━━━ Dataset excerpts

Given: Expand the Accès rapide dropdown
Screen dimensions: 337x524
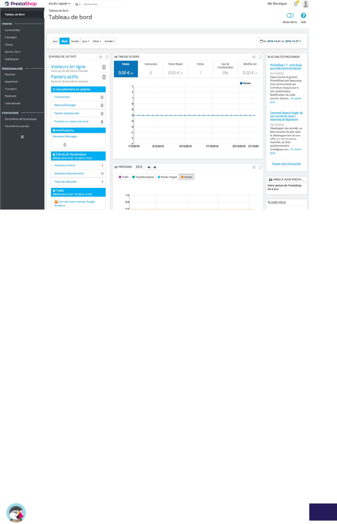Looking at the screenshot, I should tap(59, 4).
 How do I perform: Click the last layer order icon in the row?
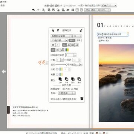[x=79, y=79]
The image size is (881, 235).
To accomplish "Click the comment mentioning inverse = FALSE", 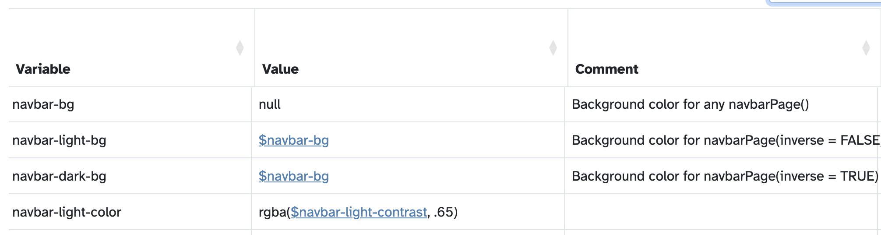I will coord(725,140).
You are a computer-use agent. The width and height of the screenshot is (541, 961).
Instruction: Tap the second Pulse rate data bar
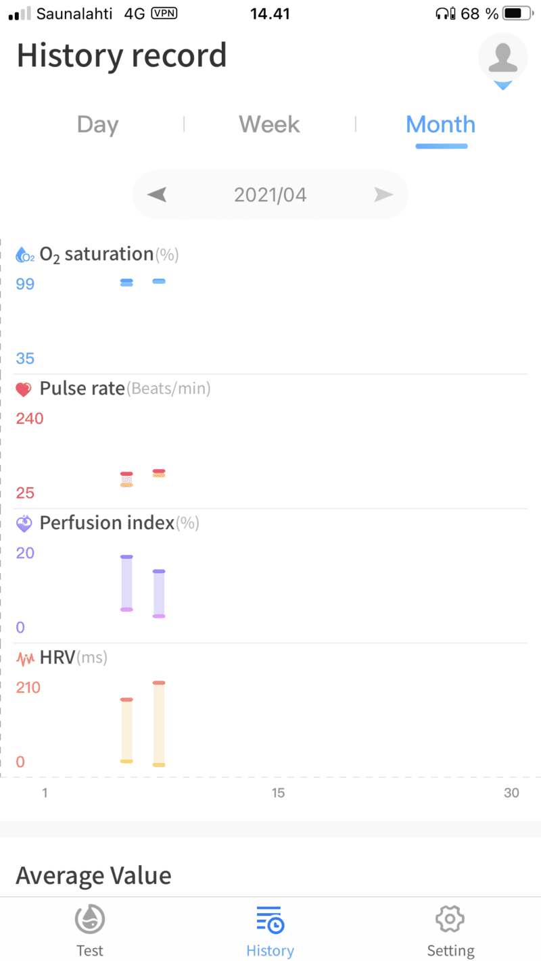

━━━━━━

**Written request**:
Return the lines that begin at the one containing "You are a computer-use" and continue to the end of the records, copying them word for word. Leave out the pictures.

**Response**:
You are a computer-use agent. The width and height of the screenshot is (541, 961).
Instruction: Tap the second Pulse rate data bar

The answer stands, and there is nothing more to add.